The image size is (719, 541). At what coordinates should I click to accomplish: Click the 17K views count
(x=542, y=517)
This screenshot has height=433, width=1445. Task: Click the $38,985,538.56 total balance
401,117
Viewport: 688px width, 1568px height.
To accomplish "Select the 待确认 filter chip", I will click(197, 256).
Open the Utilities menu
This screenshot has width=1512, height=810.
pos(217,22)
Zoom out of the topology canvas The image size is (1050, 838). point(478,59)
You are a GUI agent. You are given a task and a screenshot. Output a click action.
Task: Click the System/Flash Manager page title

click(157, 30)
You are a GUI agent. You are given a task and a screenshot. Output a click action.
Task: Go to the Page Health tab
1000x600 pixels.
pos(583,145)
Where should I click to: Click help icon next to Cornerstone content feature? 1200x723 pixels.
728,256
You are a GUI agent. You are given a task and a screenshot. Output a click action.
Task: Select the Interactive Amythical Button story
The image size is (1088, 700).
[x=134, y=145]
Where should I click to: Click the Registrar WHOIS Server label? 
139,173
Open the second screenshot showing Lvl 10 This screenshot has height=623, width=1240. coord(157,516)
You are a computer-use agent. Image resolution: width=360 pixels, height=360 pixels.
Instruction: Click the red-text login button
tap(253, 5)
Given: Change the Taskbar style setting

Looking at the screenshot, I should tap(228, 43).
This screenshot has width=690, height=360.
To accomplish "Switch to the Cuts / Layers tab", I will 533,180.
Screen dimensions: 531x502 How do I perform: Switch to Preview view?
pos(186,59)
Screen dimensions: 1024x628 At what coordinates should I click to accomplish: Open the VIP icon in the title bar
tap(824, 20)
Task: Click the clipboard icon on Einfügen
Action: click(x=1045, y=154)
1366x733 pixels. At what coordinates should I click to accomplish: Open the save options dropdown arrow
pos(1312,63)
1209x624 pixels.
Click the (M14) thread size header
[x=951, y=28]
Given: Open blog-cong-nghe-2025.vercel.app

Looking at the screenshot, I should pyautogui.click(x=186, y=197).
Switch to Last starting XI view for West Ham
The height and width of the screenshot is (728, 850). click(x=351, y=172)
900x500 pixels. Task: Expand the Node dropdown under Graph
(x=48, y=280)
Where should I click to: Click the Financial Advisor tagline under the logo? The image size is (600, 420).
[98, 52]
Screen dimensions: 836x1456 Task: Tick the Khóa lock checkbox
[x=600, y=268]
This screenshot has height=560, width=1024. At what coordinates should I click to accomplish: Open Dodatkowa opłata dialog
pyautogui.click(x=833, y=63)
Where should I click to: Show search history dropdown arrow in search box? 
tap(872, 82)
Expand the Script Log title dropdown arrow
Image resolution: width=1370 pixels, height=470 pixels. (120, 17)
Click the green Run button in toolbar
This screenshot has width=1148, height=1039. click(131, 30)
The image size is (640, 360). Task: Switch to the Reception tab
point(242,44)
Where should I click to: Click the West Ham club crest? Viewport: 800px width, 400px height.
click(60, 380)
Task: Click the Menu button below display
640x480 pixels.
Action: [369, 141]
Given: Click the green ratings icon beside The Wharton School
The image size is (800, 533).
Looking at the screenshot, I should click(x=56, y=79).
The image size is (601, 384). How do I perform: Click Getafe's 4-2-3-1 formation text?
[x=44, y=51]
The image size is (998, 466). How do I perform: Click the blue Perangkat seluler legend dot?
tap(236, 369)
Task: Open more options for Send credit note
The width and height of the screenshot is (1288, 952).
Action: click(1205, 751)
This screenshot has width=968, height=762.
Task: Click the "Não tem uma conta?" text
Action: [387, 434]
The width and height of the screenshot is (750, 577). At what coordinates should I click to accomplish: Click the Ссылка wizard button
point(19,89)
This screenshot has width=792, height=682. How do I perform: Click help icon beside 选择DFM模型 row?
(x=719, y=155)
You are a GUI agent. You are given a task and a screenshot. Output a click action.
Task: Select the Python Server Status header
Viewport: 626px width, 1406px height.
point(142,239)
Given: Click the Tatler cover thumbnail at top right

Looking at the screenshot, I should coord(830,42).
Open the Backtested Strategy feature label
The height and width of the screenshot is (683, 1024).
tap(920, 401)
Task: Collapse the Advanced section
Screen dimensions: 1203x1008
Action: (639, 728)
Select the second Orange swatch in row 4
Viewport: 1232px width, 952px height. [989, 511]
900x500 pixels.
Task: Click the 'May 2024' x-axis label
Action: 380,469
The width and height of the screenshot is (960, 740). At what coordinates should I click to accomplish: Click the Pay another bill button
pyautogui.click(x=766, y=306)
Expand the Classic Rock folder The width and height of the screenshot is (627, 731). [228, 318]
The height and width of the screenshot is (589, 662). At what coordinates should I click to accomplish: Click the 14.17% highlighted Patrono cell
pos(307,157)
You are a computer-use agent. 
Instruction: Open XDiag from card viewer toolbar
######
> [Exercise goal] In the data, find how many lines hold the string "will", and answer with the number only.

> [Reply] 2